If you know me, you know that I'm a mushy girl. I love a good rom-com, I absolutely believe in love at first sight, and I think the scene in "The Last of The Mohicans" where John Alexander tells Cora "I will find you!", is hands down one of the most romantic and loving moments in movie cinema history. One thing you ALSO know if you know me, is that even though my mother drives me to the edge of insanity sometimes, and has me standing in the aisles of BevMo pondering over the calorie content of vodka vs. gin, I love her to no end. She is a fascinating, complex mixture of book knowledge and ditziness. Human kindness and cobra venom. She can be the punchline of a dumb blonde joke, and she can walk you step by step through open heart surgery with her eyes closed. No lie. She once tutored a struggling nursing student while "resting her eyes". AND WAS SPOT ON. This woman is definitely someone to think twice about. She can make you feel all warm and gushy inside, and cut you down with a look so fast you will be reduced to the fetal position and thumb sucking in two seconds flat. As the recipient of said looks, I guarantee you, this is no exaggeration. Lastly, you also know that I am not a crier. It has to be something just BEYOND devastating/touching/earth shattering for me to rain from my face.
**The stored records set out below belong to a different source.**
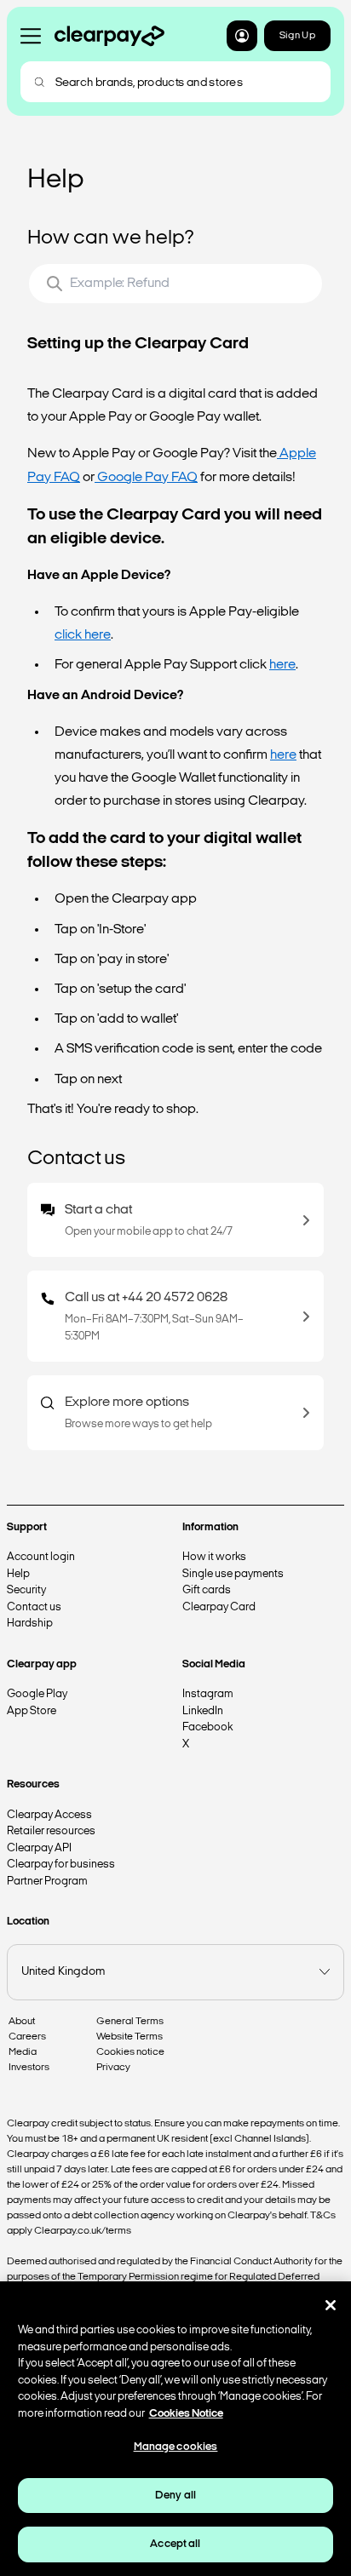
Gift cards (206, 1590)
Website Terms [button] (129, 2037)
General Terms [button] (130, 2022)
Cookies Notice (186, 2413)
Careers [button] (27, 2037)
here (282, 665)
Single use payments (233, 1574)
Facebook (207, 1727)
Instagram (207, 1694)
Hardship (30, 1623)
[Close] (330, 2305)
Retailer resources (51, 1831)
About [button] (22, 2022)
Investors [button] (29, 2068)
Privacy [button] (113, 2068)
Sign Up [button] (297, 36)
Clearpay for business (61, 1864)
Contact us (34, 1607)
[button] (242, 35)
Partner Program (47, 1881)
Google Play (37, 1694)
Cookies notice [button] (130, 2052)
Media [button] (23, 2052)
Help (18, 1574)
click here (83, 635)
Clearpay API (39, 1848)
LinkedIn (202, 1711)
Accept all (175, 2544)
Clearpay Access (49, 1815)
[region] (175, 2428)
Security (26, 1590)
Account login (41, 1557)
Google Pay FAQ (146, 478)
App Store (31, 1711)
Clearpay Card (219, 1607)
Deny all (175, 2495)
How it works (214, 1557)
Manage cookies (176, 2447)
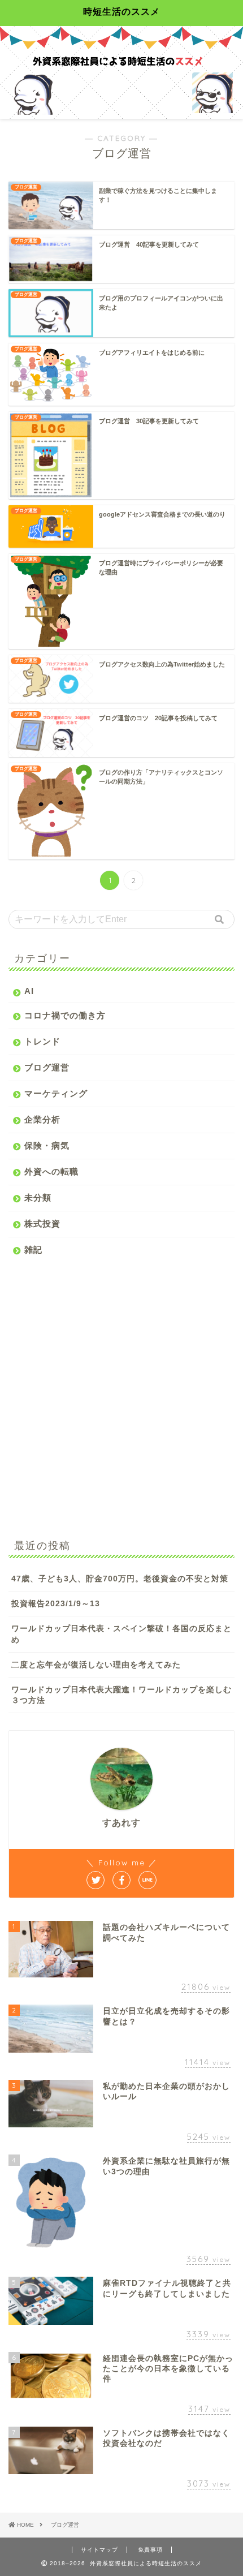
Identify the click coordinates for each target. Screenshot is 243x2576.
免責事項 (150, 2550)
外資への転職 (51, 1171)
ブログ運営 (47, 1067)
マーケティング (56, 1093)
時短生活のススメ (121, 11)
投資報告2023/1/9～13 (55, 1603)
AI (29, 991)
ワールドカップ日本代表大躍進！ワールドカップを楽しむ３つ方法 (121, 1695)
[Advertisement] (121, 1394)
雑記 (33, 1249)
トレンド (42, 1041)
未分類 (37, 1197)
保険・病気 (47, 1145)
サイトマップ (99, 2550)
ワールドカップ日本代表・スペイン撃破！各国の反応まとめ (121, 1634)
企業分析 (42, 1119)
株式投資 (42, 1223)
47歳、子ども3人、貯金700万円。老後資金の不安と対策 (119, 1579)
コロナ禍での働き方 (65, 1015)
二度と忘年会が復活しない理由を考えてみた (96, 1665)
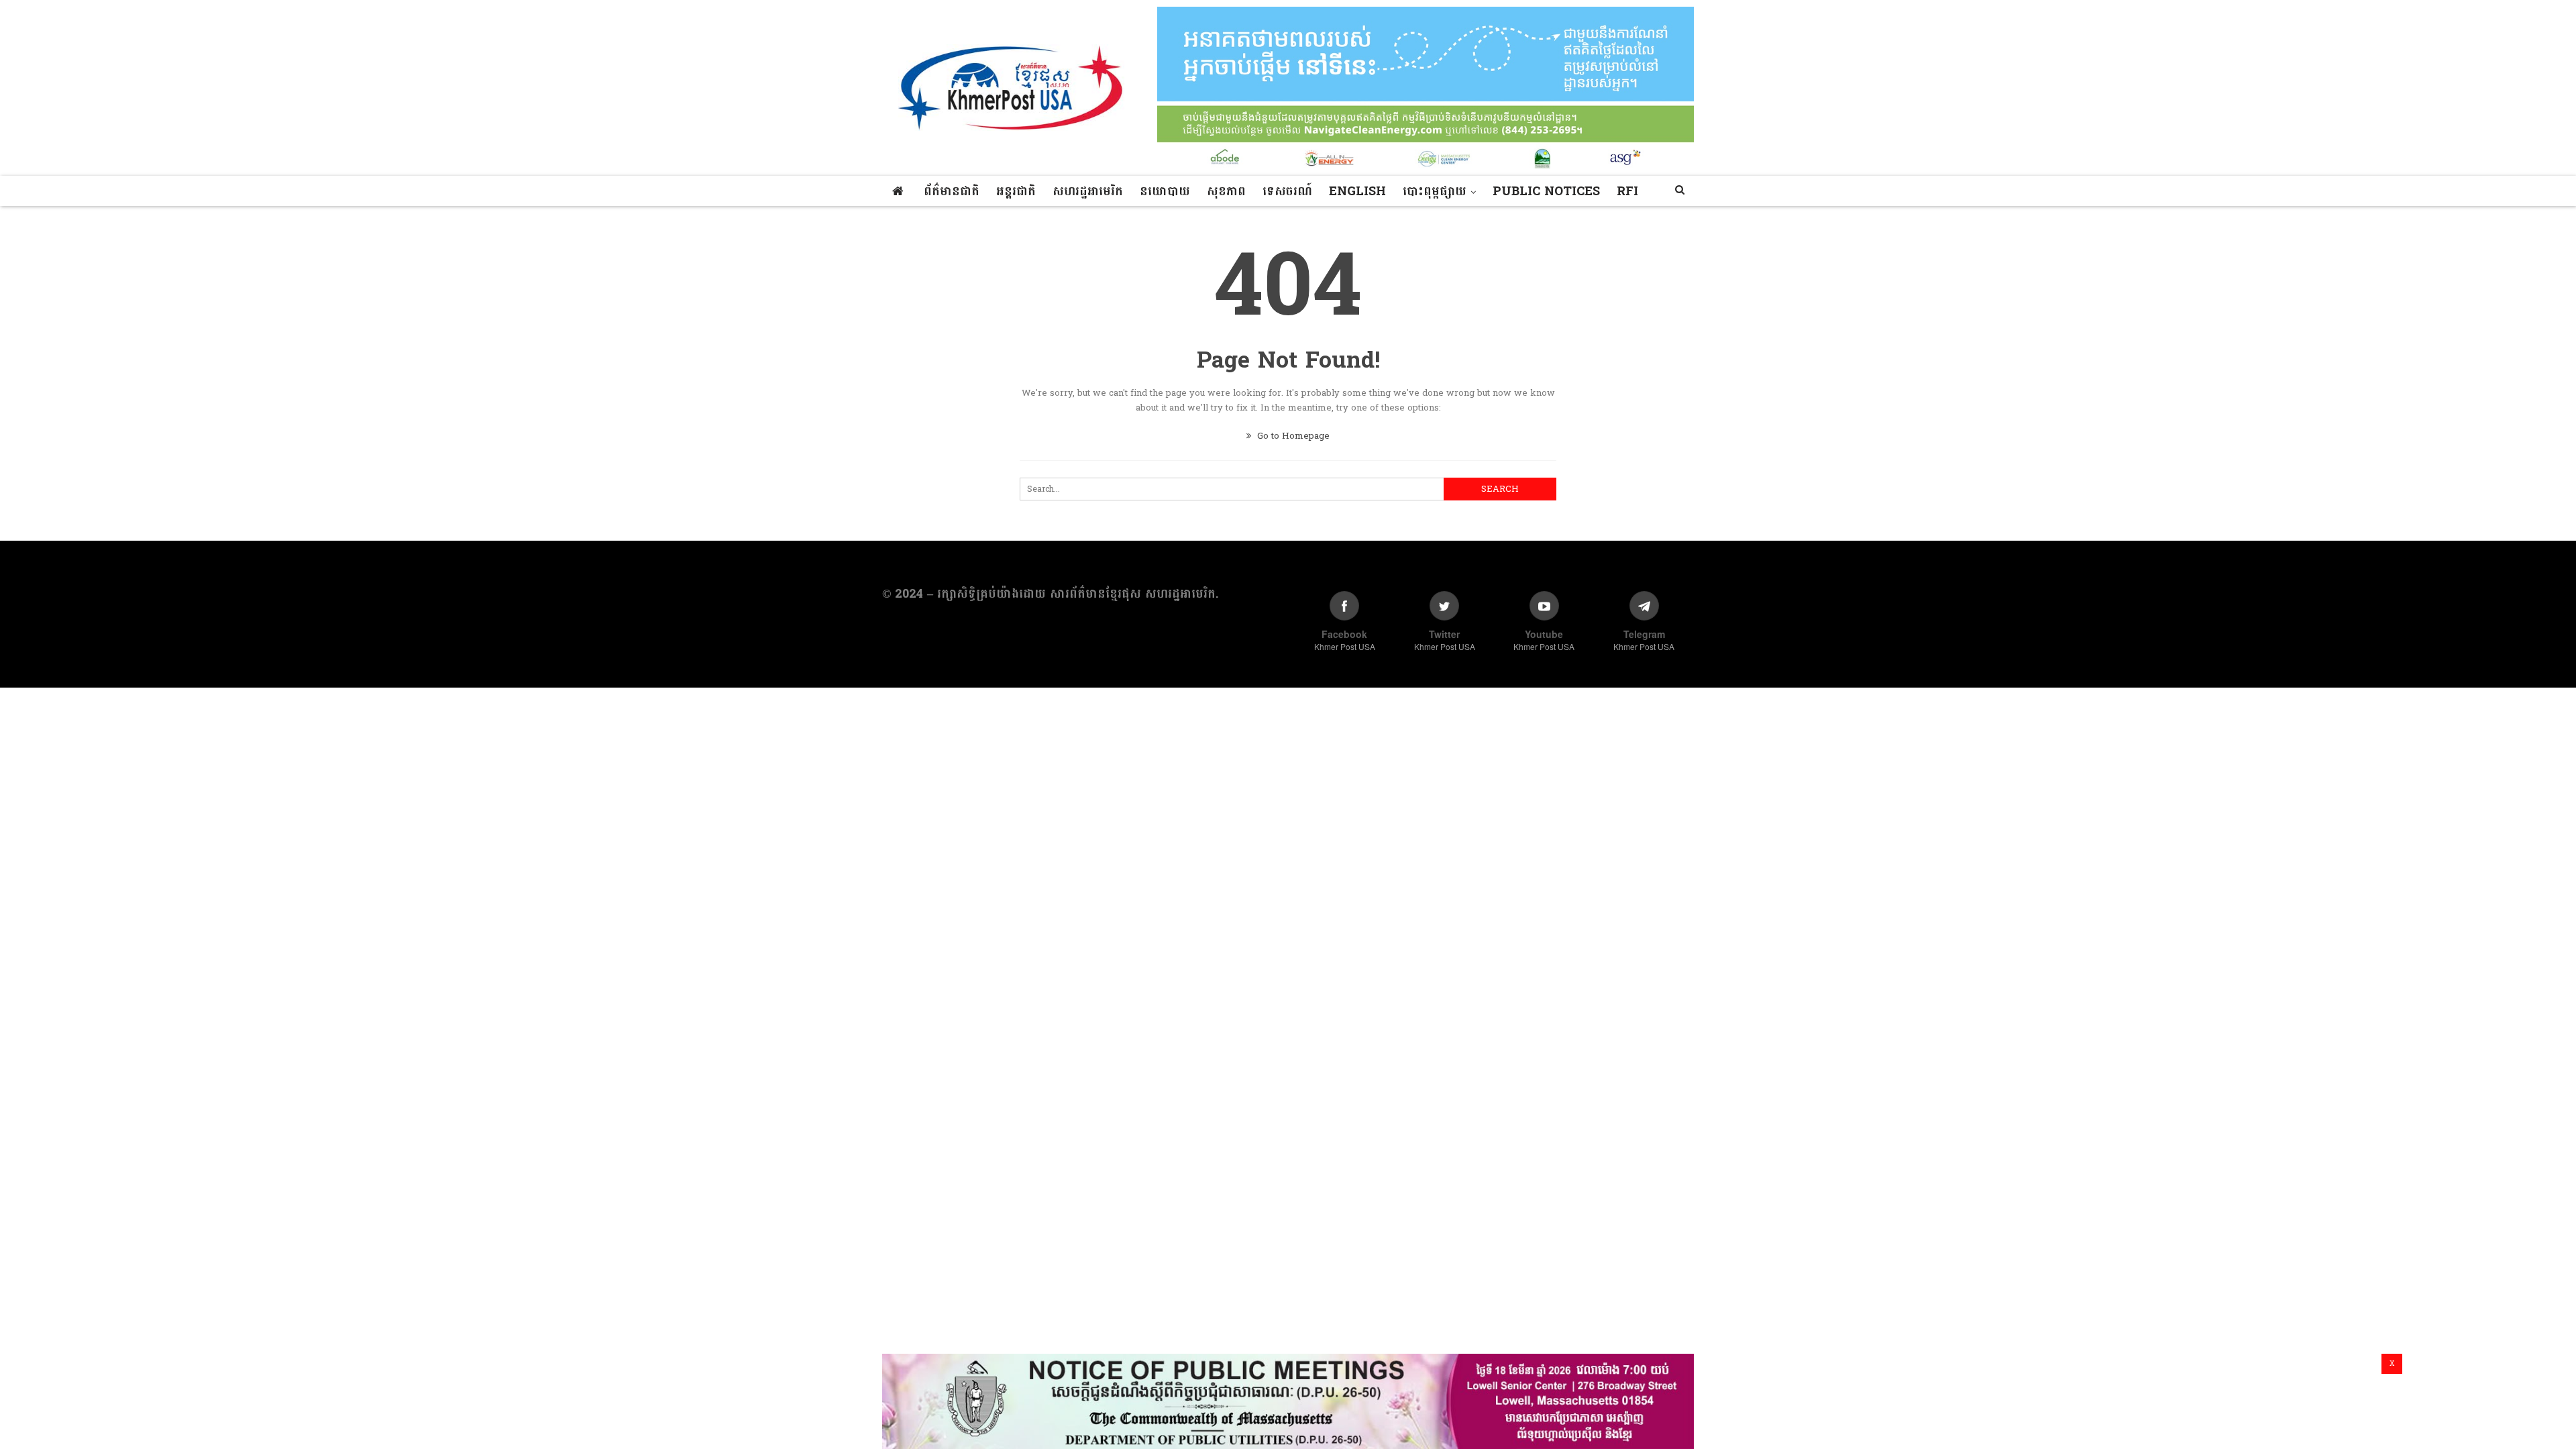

HOW-EV-ERRRRRRRR, yesterday I made an exception.

My mom is awkwardly and stunningly beautiful - at the same time. She does not have Ford Model looks. She's not leggy (although she does have legs that can stop traffic - seen it happen), she's not blonde (in theory), and my favorite part....she has a way less than perfect smile. Well....she HAD. My mom had buck teeth that led to RELENTLESS teasing as a kid (little bad ass kids - can be so cruel!), and a GAP. Models may have gaps, but they don't have buck teeth AND a gap. My mom had BOTH. And she was stunning. She had a smile that stretched from ear to ear, and could light up a dark closet at midnight. I remember sitting on the toilet as a kid (just sitting - NOT using...gutterheads), watching her put her makeup on and thinking "wow....my mom is so pretty...I hope I look like her someday". Then in junior high never wanting her to come to school because a:I knew I would be in for a major ass whoopin' if she saw me wildin' out like a fool with no common sense, and b:I didn't want my crushes to see her. In my juvenile, pre-pubescent mind, my crushes would take one look at her and fall instantly in love, and I would never have a chance. Of course, at age 12 the notion that you never had a chance to begin with, and your mom is not a chester doesn't pop into your head. All you think is "she's gonna steal my not-yet man".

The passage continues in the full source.